「ハンター」
私はアカデミー賞やカンヌ映画祭で優勝した作品などもちゃんと観ているし、好きである。
しかしたくさん観ていると、何の賞も取っていないが、珍品、迷作、だけどステキな宝石箱のような作品に出会う。
今回、紹介する「ハンター」がそういう作品である。
全然予備知識はなかったのだが、世界の映画界の大御所中の大御所ウィレム・デフォーが主演しているので、ふらっと劇場に入った。
ちなみにウィレム・デフォーはスパイダーマンシリーズに悪役で出ていた人である。
日本ではスパイダーマンシリーズが一番有名かと思うが、ラース・フォン・トリアー監督の作品など芸術作品の常連である。
「ハンター」は導入部はまともだった。
ウィレム・デフォーはすごうでのハンターで大企業の依頼で珍しい生物を捕獲、または殺害したりしている。
そして絶滅したはずのタスマニアタイガーという動物を捕獲するため、ある秘境に侵入。(珍しい生物の成分からいろんなものを作る企業があるという設定。)
大学教授で、研究に来たと偽り、環境保護活動家の家に居候になり、ハンターをやるのだが、ここで映画の文法が狂い出す。

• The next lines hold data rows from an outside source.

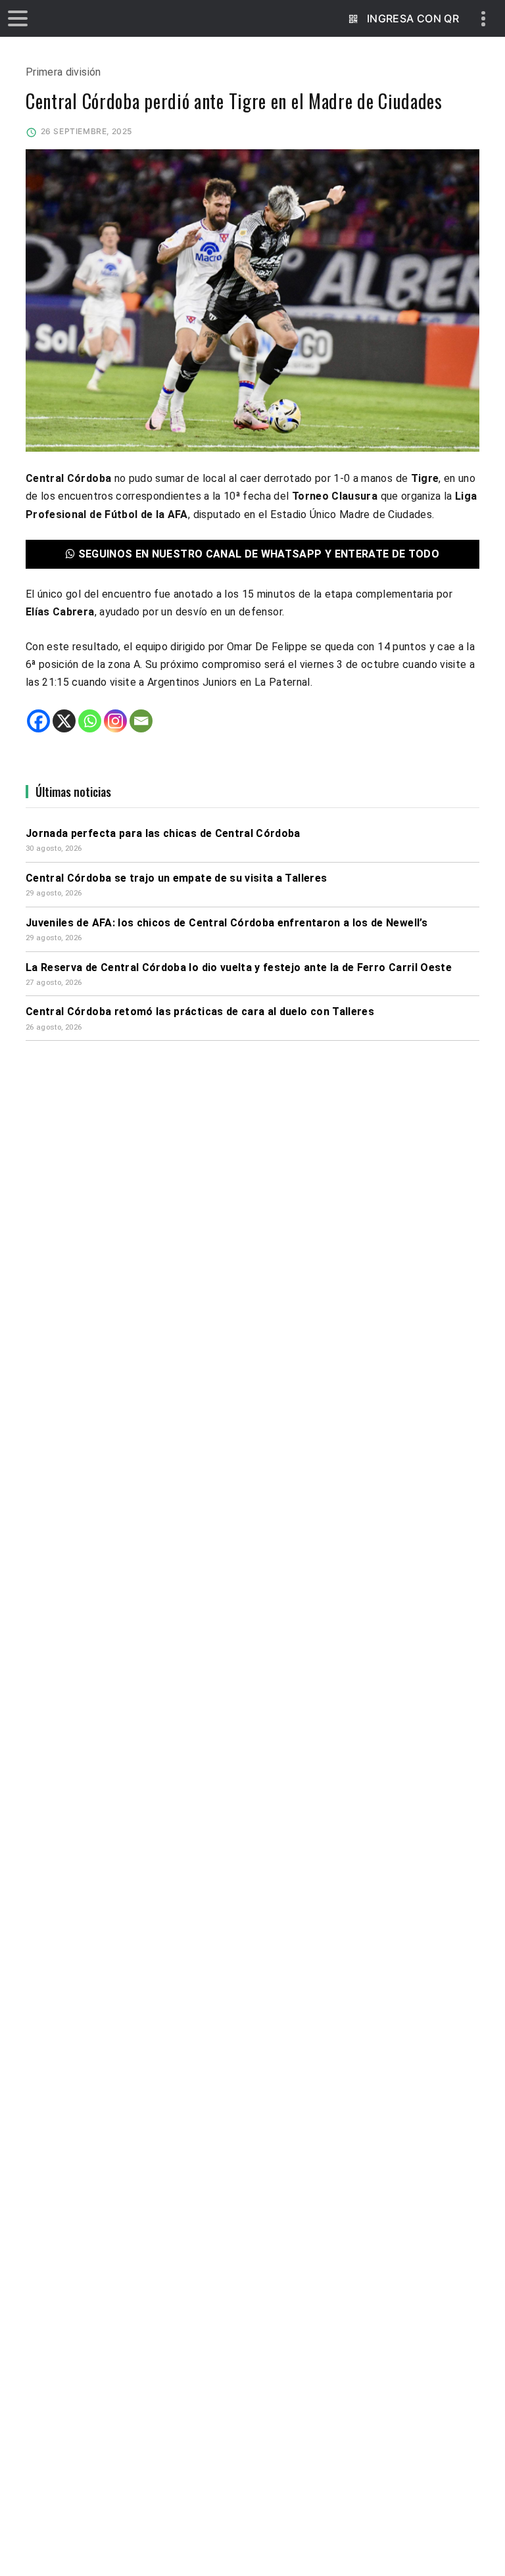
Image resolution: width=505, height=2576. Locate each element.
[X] (64, 720)
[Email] (141, 720)
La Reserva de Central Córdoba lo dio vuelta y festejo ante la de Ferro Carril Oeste (239, 967)
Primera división (63, 72)
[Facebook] (38, 720)
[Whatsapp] (89, 720)
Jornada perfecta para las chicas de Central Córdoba (163, 833)
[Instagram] (115, 720)
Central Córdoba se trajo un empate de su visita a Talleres (176, 878)
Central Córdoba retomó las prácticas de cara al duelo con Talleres (200, 1011)
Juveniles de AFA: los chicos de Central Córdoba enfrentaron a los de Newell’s (226, 923)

その家が実に不気味で、不愉快な家で、ウィレム・デフォーはうんざりしている。
ハリウッドの映画だったら、子供たちに惜しみなく情けをかけ、シングルマザーとの恋が始まるだろうがウィレム・デフォーは、その一家をうざがって、遠ざけようとする。
しかし、この辺りの何の愛想もなく、頑固なところが男性のリアルをよく描いていて、感服した。
本当の男の人などチャラチャラしておらず、しかし本当の優しさと強さを持っているものである。
私のように34にもなっててへぺろ~とか言ってちゃいけないのである。
映画の文法をはみ出しているため後半、全く予想不可能の展開になっていく。
監督の計算ではなく、さじ加減を間違えたため奇跡的に面白くなったのだろう。
それに最後のオチ。気を抜いて観ていると感動で終わるかもしれないが、よ~く考えるとけっこう怖い。何故、主人公は最後、ああいう行動をとったのか?